When the pandemic first started, and many people were forced to lock themselves inside and away from the rest of the world, TV and movies became a distraction of a sort—people turned to them to escape reality.

If the TV shows that are currently airing start including COVID-19 in their episodes, it will take away the ability of those watching it to escape.

However, many people enjoy watching TV shows that explore the problems and issues we experience in real life, and COVID-19 is certainly that.

Watching TV shows where the characters are dealing with the virus could present an opportunity for viewers to reconcile their own feelings with it.

When the pandemic first started, movies that dealt with similar situations, such as Contagion and Outbreak, were some of the most-streamed movies during those initial months.

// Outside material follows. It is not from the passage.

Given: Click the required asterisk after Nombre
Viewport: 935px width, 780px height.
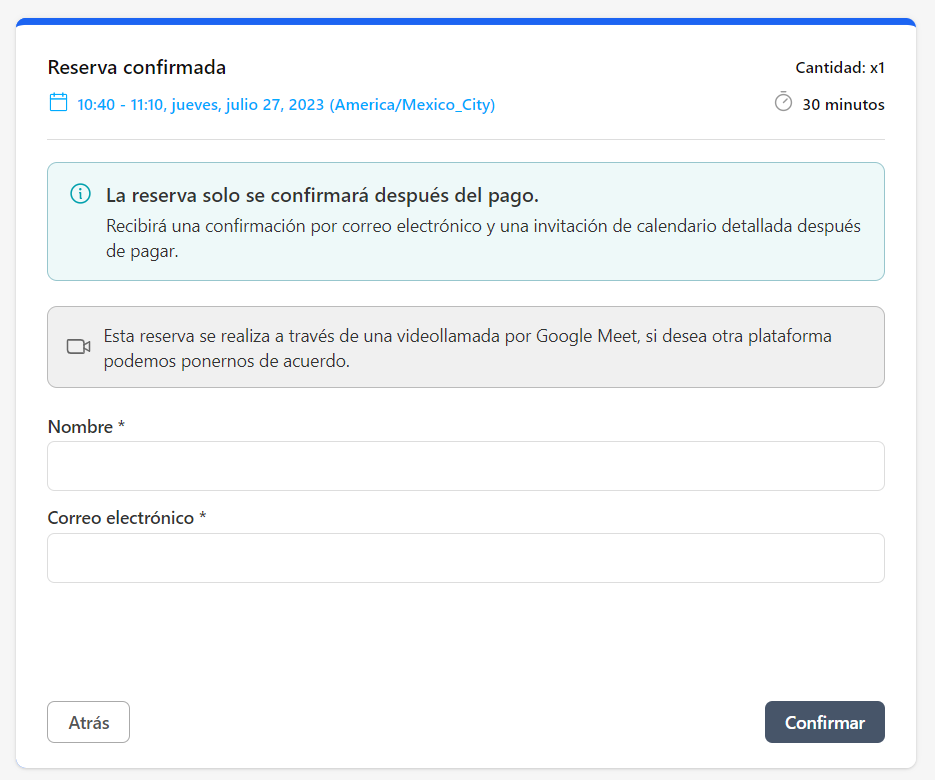Looking at the screenshot, I should tap(122, 427).
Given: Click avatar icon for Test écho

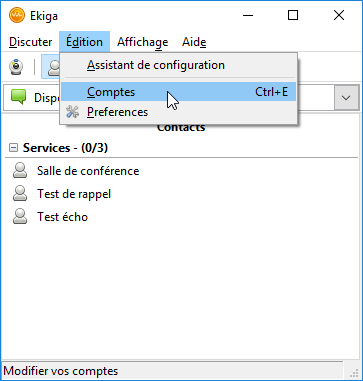Looking at the screenshot, I should tap(20, 217).
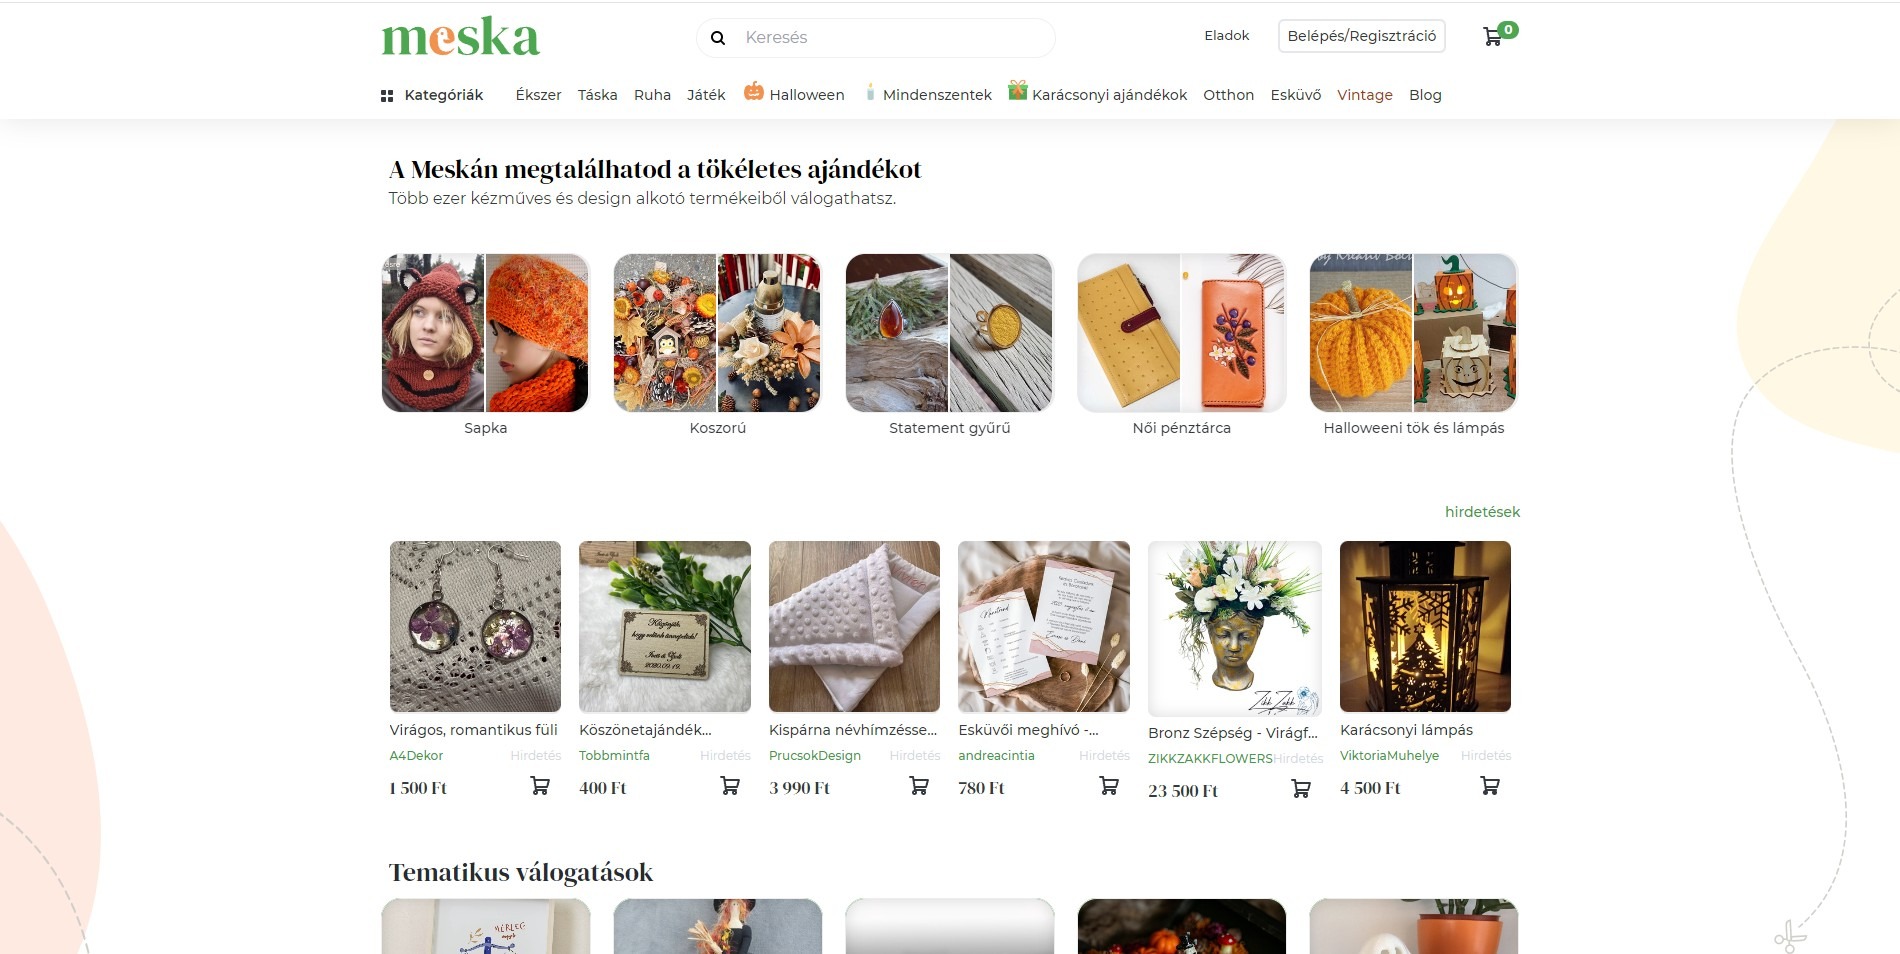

Further, it could allow a positive response to the virus—if TV characters take the virus seriously, take precautions, and follow the accepted health advice, it could encourage viewers in the real world to do so as well.

Conversely, it could also cause viewers to react negatively, particularly those who may be dealing with a recent loss caused by the virus—they may feel certain networks are profiting off of a virus that took someone they love.

Moreover, many dramas that tackle difficult topics often air much later than the events they’re depicting, which allows those who lived through them some time to process and heal.

Airing content related to COVID-19 while the pandemic is still ongoing could exacerbate feelings of stress and anxiety many people are already struggling with.

So, Mississauga, what do you think? Would you watch TV shows or movies that deal with COVID-19?